Las células B, producidas en la médula ósea, producen anticuerpos (figura 3). En el primer año de vida, un humano produce, probablemente, más de un millón de células B diferentes. Cada una produce sus propios anticuerpos específicos, diferentes de los anticuerpos producidos por todas las demás células B. Los anticuerpos producidos por cada célula B se determinan mediante una recombinación aleatoria de ciertos genes cuando la célula B se forma por primera vez.

Una célula B individual incorpora sus anticuerpos en la membrana celular para que miren hacia el exterior de la célula. De esta manera, cada célula B anuncia el tipo de anticuerpo que produce. Suponga que un patógeno que nunca antes ha ingresado a su cuerpo supera las defensas de la superficie. Después de encontrar un macrófago y una célula T auxiliar, el patógeno finalmente encuentra una célula B con un anticuerpo en la superficie que coincide con la forma del antígeno.

Cuando se produce dicha coincidencia, la célula B comienza a multiplicarse rápidamente por la mitosis. Estas divisiones producen millones de copias idénticas de la célula B original. Las cuales, comienzan a producir y secretar grandes cantidades de anticuerpos específicos. Las moléculas de anticuerpos se transportan a través del plasma sanguíneo y el líquido tisular.

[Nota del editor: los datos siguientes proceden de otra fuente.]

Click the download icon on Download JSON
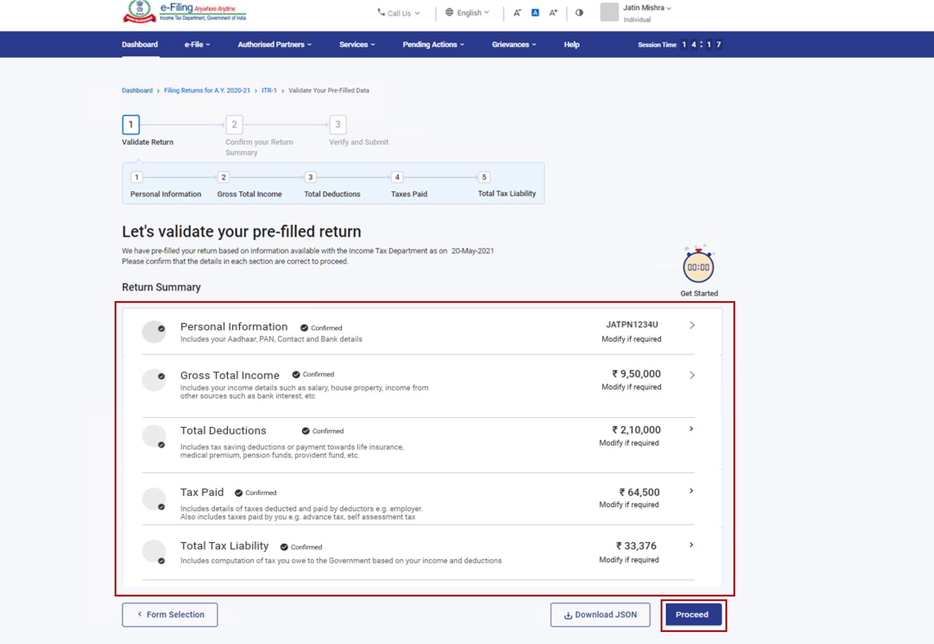pyautogui.click(x=568, y=614)
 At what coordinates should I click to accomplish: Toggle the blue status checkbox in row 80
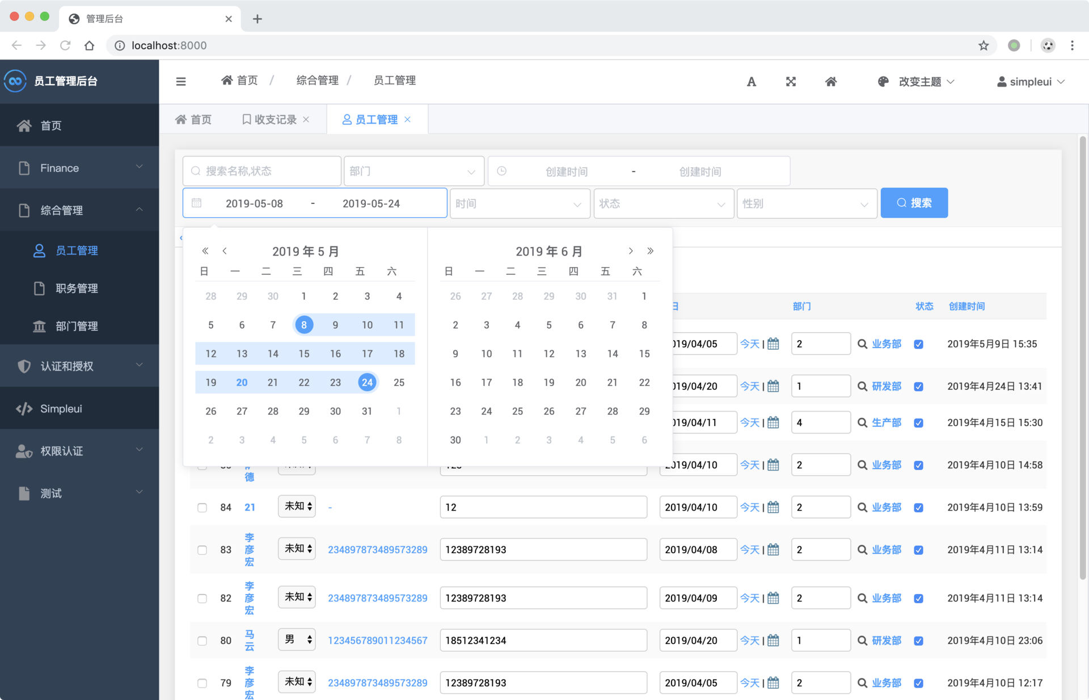(918, 641)
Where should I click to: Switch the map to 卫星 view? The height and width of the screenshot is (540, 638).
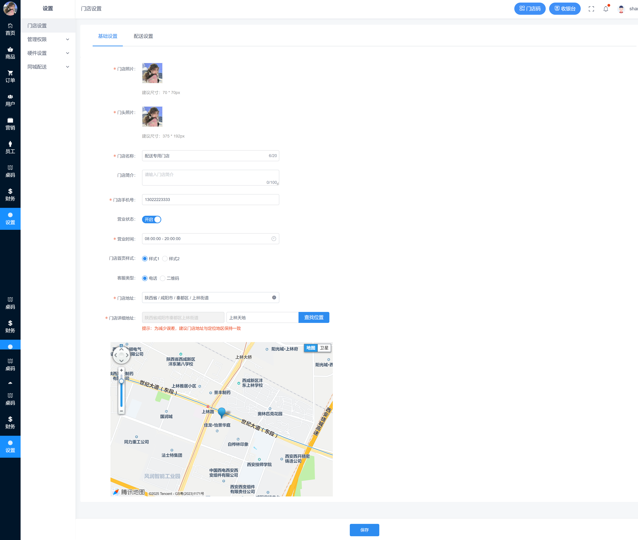point(324,348)
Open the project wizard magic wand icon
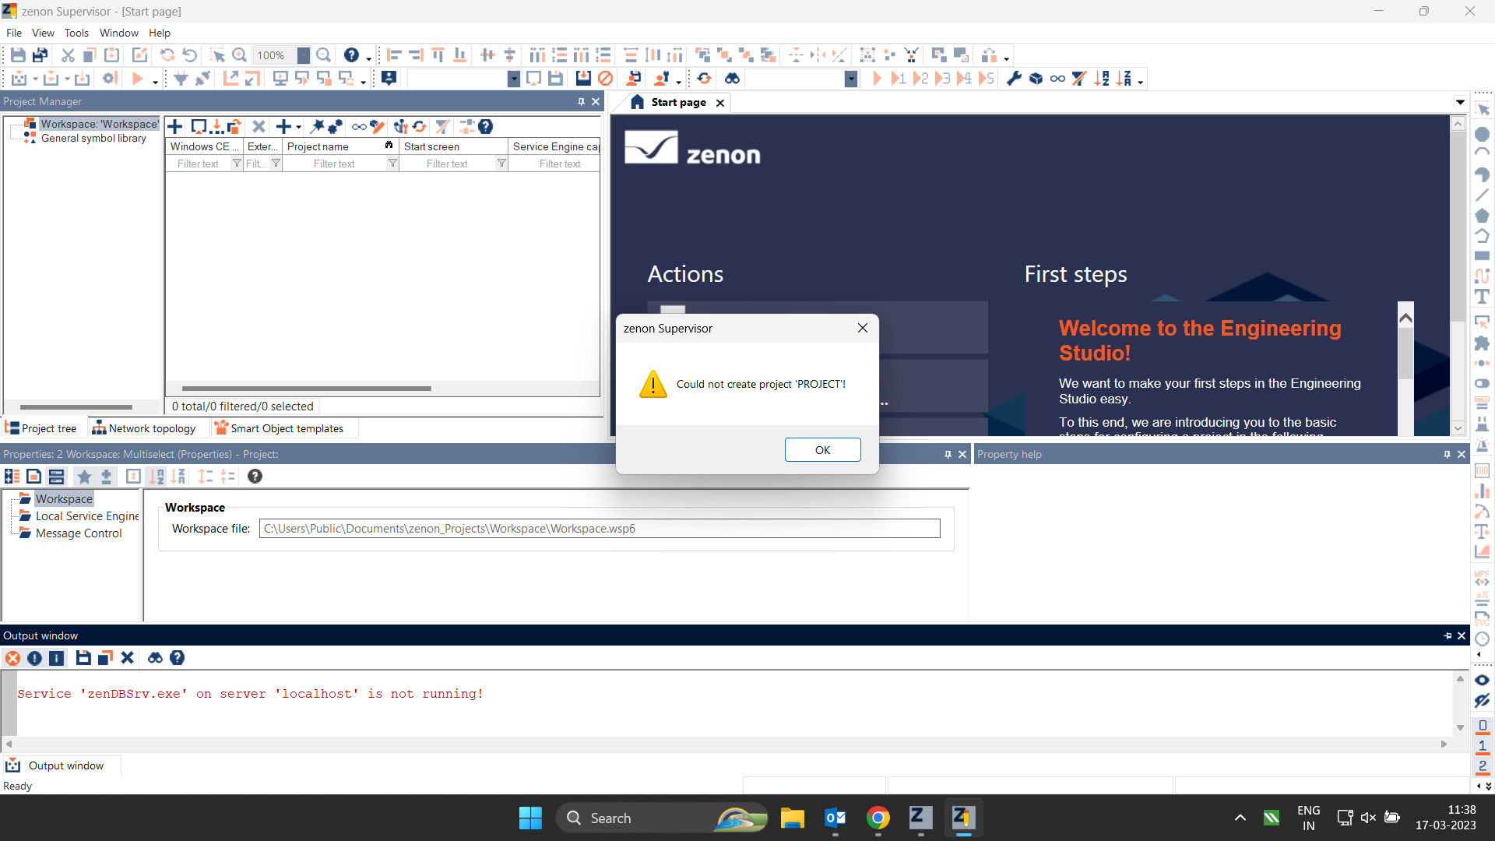This screenshot has height=841, width=1495. (318, 126)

Los anticuerpos circulantes neutralizan las moléculas de antígeno.

Mientras tanto, las células T asesinas están destruyendo las células del cuerpo infectadas por patógenos. A medida que los patógenos se liberan de las células del cuerpo destruidas, se neutralizan por la gran cantidad de anticuerpos disponibles.

Células de memoria

Algunos linfocitos B y T especiales permanecen en el cuerpo después del ataque. Estas se llaman células de memoria. Si el mismo tipo de antígeno ingresa nuevamente al cuerpo, las células B de memoria secretan una gran cantidad de anticuerpos para destruir los antígenos invasores. Las células de memoria específicas le dan inmunidad a las recurrencias de enfermedades como la varicela o las paperas. A esto se le llama respuesta secundaria.

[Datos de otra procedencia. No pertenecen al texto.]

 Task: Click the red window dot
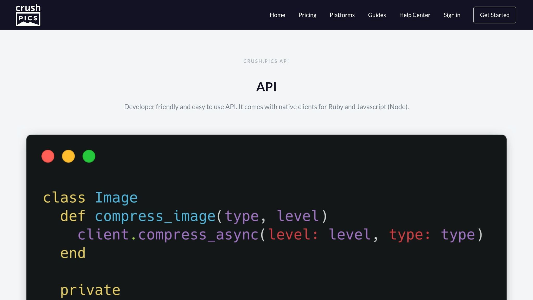tap(48, 156)
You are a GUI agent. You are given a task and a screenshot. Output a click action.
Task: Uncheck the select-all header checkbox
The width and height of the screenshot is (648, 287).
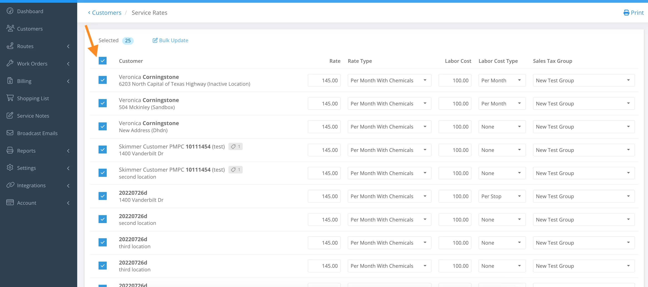102,61
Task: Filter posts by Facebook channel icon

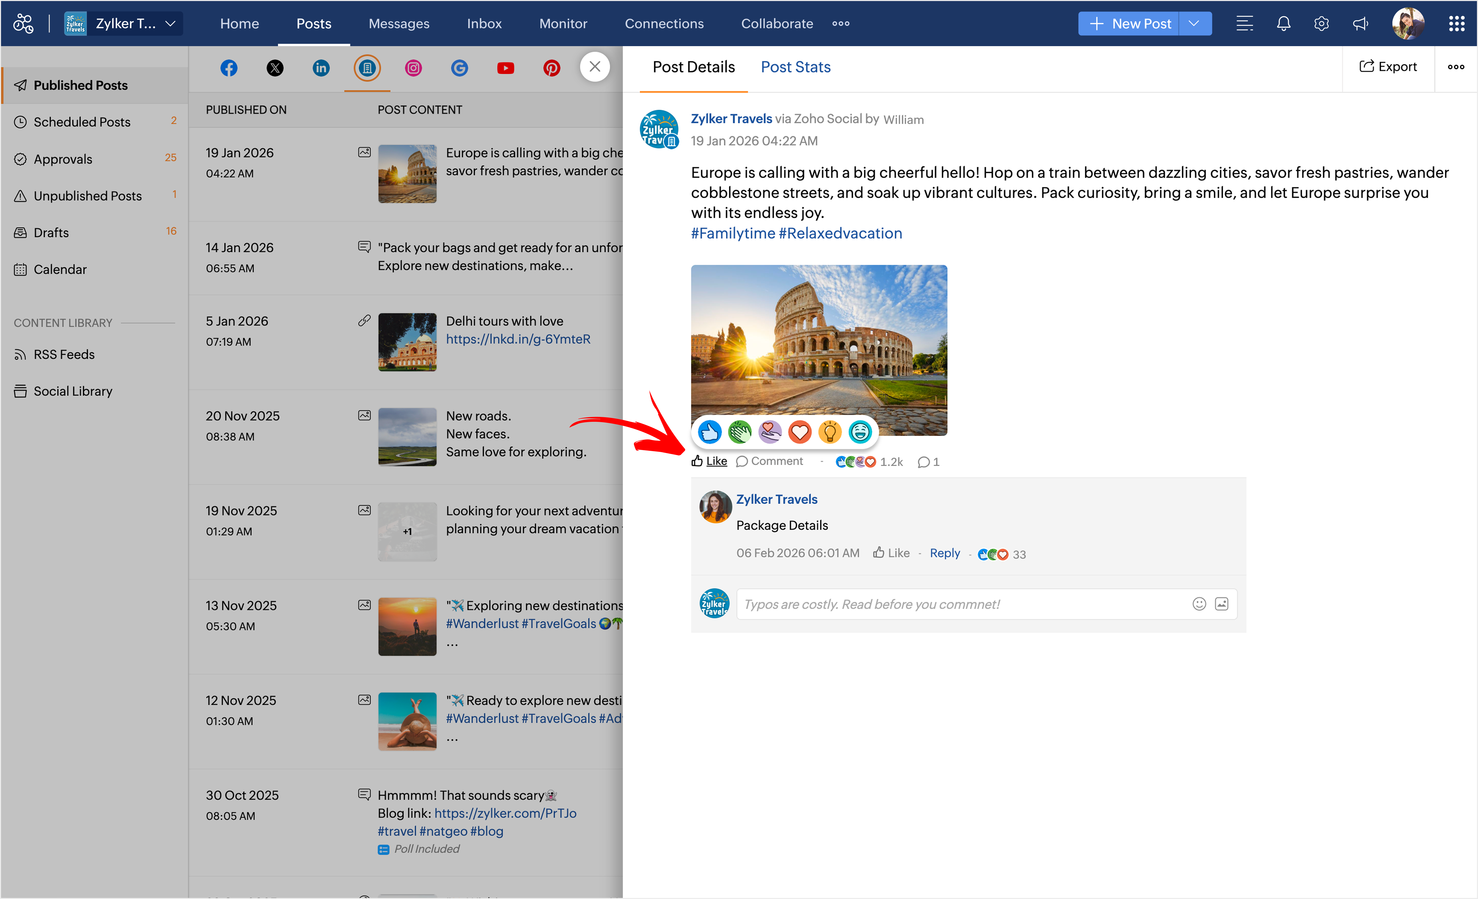Action: 229,68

Parecidos y diferencias entre linfocitos T y B

Tanto las células B como las células T responden a la presencia de antígenos específicos y se someten a clonación. Sin embargo, las células T difieren de las células B en varias formas. Las células T nunca liberan anticuerpos en el plasma. Mientras que las células B responden a moléculas individuales, las células T responden a células enteras. Por ejemplo, las células T reaccionarán a sus propias células si esas células están infectadas con virus. Las células B, por otro lado, reaccionan a los virus libres en el plasma. Las células T generalmente atacan las células cancerosas y las células de los órganos trasplantados. También estimulan la producción de anticuerpos y macrófagos.

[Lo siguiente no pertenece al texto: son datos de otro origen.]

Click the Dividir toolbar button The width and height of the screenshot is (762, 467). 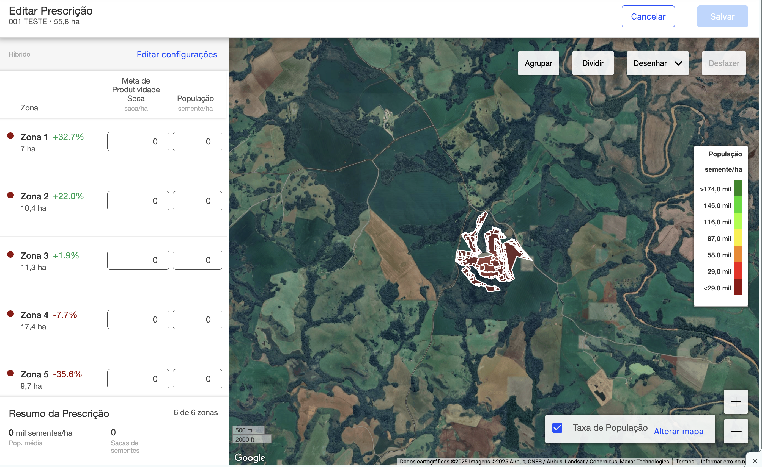pyautogui.click(x=593, y=63)
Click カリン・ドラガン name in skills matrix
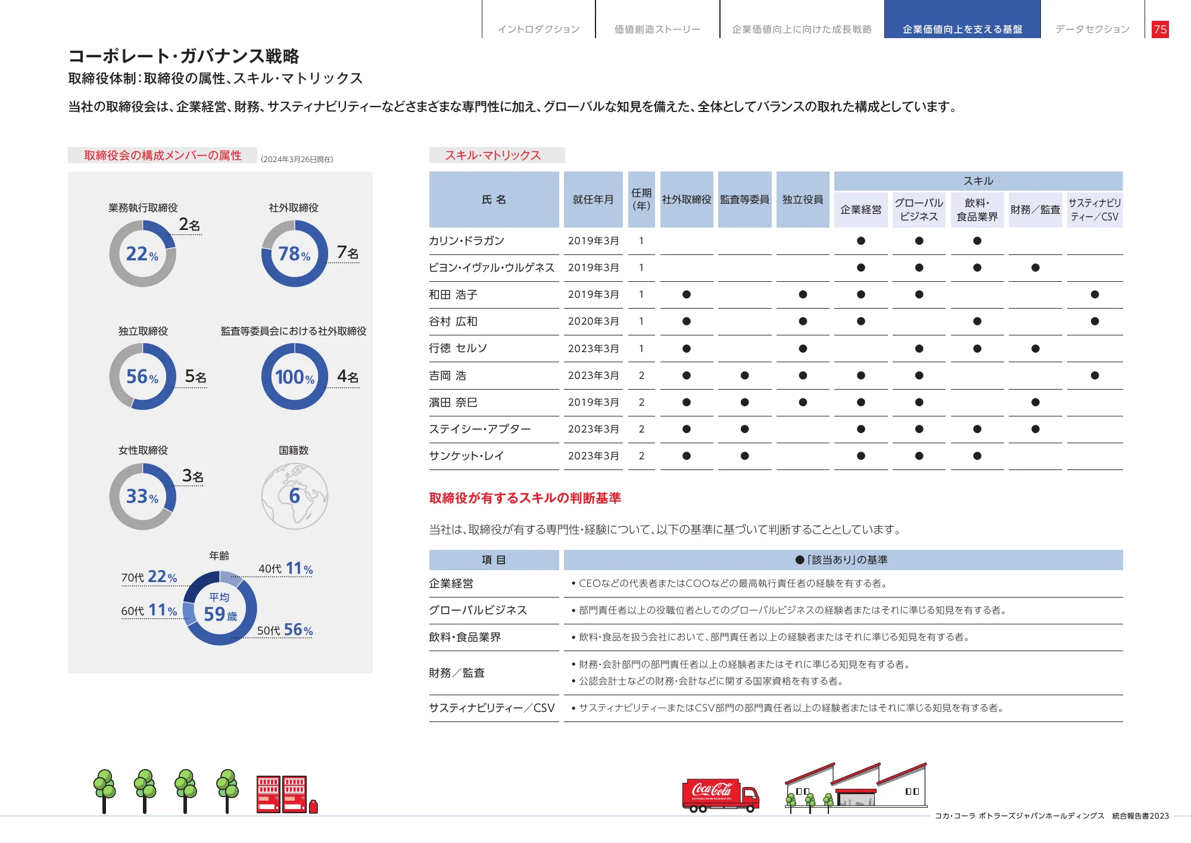This screenshot has width=1191, height=843. [467, 241]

Para matar los patógenos, las células T liberan químicos tóxicos. También pueden liberar productos químicos que atraen a los macrófagos que luego engullirán a los patógenos.

Taller de lectura 2
  1. ¿De qué formas se adquiere la inmunidad específica, adquirida o adaptativa?
  2. Escriba la definición de sistema inmune.
  3. ¿Dónde se encuentran los glóbulos blancos?
  4. ¿En qué órganos se producen los linfocitos?
  5. ¿Qué son los linfocitos T?
  6. Escriba la definición y funciones de las células T auxiliares, asesinas y supresoras.
  7. ¿Qué son y dónde se producen los linfocitos B?
  8. ¿Cómo son los anticuerpos de un linfocito B, con respecto a otras de su misma clase?
  9. ¿Qué sucede cuándo un anticuerpo en la superficie de un linfocito B, coincide con la forma de un antígeno?
  10. ¿Qué son células de memoria y cuál es su función en el sistema inmune?
  11. Resuma los parecidos y diferencias entre las células T y B.